**Ihre Aufgaben:**
• a. Schreiben Sie aus dem Text über das Eislaufen den Abschnitt wortgetreu ab, der mit den Worten „Eisblöcke verschieben auf“ beginnt und mit „noch einmal überprüft.“ endet.
• b. Beantworten Sie anhand des Textes über das Eislaufen folgende Fragen:
(i) Wie schwer ist der Eisblock, den Nick auf Triton verschieben will?
(ii) Bei welcher Temperatur funktioniert Eislaufen am besten?
(iii) Wer hat auf den Irrtum in Nicks Gedanken hingewiesen?
• c. Bitte führen Sie den Text über das Eislaufen nach seinem letzten Satz weiter.

**Vorliegender Text:**
━━━━━━━━━━

Eisblöcke verschieben auf Triton – die Wahrheit

24. Mai 2082, Neptun-Mond Triton: Romanheld Nick versucht, einen 80 Kilogramm schweren Eisblock zu verschieben. Das ist trotz der niedrigen Schwerkraft verdammt schwer. „Auf der Erde würde das Eis rutschen, weil es durch den Druck wie unter einem Schlittschuh am Boden schmölze, aber hier ist es zu kalt dafür“, denkt Nick dazu.

Ein Irrtum, wie mir gerade ein schwedischer Leser schrieb. Die Vorstellung, dass Eislaufen funktioniert, weil Eis unter Druck schmilzt und dann eine Gleitschicht bildet, ist alt. Tatsächlich erwärmt sich Eis unter Druck, doch viel zu wenig, um zu schmelzen und die Gleitschicht zu erzeugen. Mein Fehler: ich hatte das irgendwann mal aufgeschnappt und beim Schreiben nicht noch einmal überprüft.

Aber dahinter steckt noch viel mehr. Beim Eislaufen handelt es sich um eines der seltenen Alltags-Phänomene, die bisher wissenschaftlich nicht abschließend geklärt sind. Man weiß natürlich, dass es funktioniert, und zwar am besten bei einer Temperatur von -7 °C, deshalb hält man das Eis auf Profi-Anlagen bei dieser Temperatur. Es funktioniert aber auch bei unter -20 °C, wo Wasser durch Druck nicht mehr schmilzt.

Und warum eignet sich dafür nur Wassereis? Wie entsteht die Gleitschicht genau? Dazu hat man bisher nur Vermutungen. Fakt ist, dass die Gleitschicht überraschende Eigenschaften besitzt. Sie unterscheiden sich von normalem Wasser und liegen etwa auf halbem Wege vom Eis zum flüssigen Wasser. Dass sich auf dem Eis stets eine dünne Wasserschicht befindet und dass die Schlittschuhe durch ihre Reibungswärme das Eis schmelzen, kommt ebenfalls als Erklärung nicht in Frage, denn diese Faktoren gelten auch bei anderen Eis-Arten – trotzdem lässt sich fast nur auf Wassereis eislaufen.

━━━━━━━━━━

**Datenauszug:**

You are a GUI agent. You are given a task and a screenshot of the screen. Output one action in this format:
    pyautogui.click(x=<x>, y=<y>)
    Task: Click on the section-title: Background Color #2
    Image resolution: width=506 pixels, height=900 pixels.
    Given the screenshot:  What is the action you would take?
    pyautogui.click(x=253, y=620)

━━━━━━━━━━

**Lösungen:**
• a.
Eisblöcke verschieben auf Triton – die Wahrheit

24. Mai 2082, Neptun-Mond Triton: Romanheld Nick versucht, einen 80 Kilogramm schweren Eisblock zu verschieben. Das ist trotz der niedrigen Schwerkraft verdammt schwer. „Auf der Erde würde das Eis rutschen, weil es durch den Druck wie unter einem Schlittschuh am Boden schmölze, aber hier ist es zu kalt dafür“, denkt Nick dazu.

Ein Irrtum, wie mir gerade ein schwedischer Leser schrieb. Die Vorstellung, dass Eislaufen funktioniert, weil Eis unter Druck schmilzt und dann eine Gleitschicht bildet, ist alt. Tatsächlich erwärmt sich Eis unter Druck, doch viel zu wenig, um zu schmelzen und die Gleitschicht zu erzeugen. Mein Fehler: ich hatte das irgendwann mal aufgeschnappt und beim Schreiben nicht noch einmal überprüft.

• b.
(i) 80 Kilogramm.
(ii) Bei -7 °C.
(iii) Ein schwedischer Leser.

• c.
Anscheinend, das ist das Ergebnis neuer, hier zitierter Arbeiten, handelt es sich um ein sehr systemspezifisches Phänomen. Beim Gleiten eines Festkörpers über eine Oberfläche mit Hilfe einer Gleitschicht kommt es zu ganz unterschiedlichen physikalischen und chemischen Reaktionen, die im Fall von Metall auf Eis die gemessenen Phänomene zur Folge haben. Andere Kombinationen verhalten sich anders.

Ist doch egal, Hauptsache, es funktioniert? Nicht ganz. Durch Reibungsverluste entsteht ein Fünftel des gesamten, weltweiten Energieverbrauchs. Könnten wir sie mit Hilfe von perfekten Gleitschichten auf Null reduzieren, bräuchten wir keine Erderwärmung mehr zu fürchten.

One Response to “ Eisblöcke verschieben auf Triton – die Wahrheit ”

  1. Werner Schmidt

    Das hätte ich so auch nicht gewusst. Man sieht, Sciencefiction lesen bildet!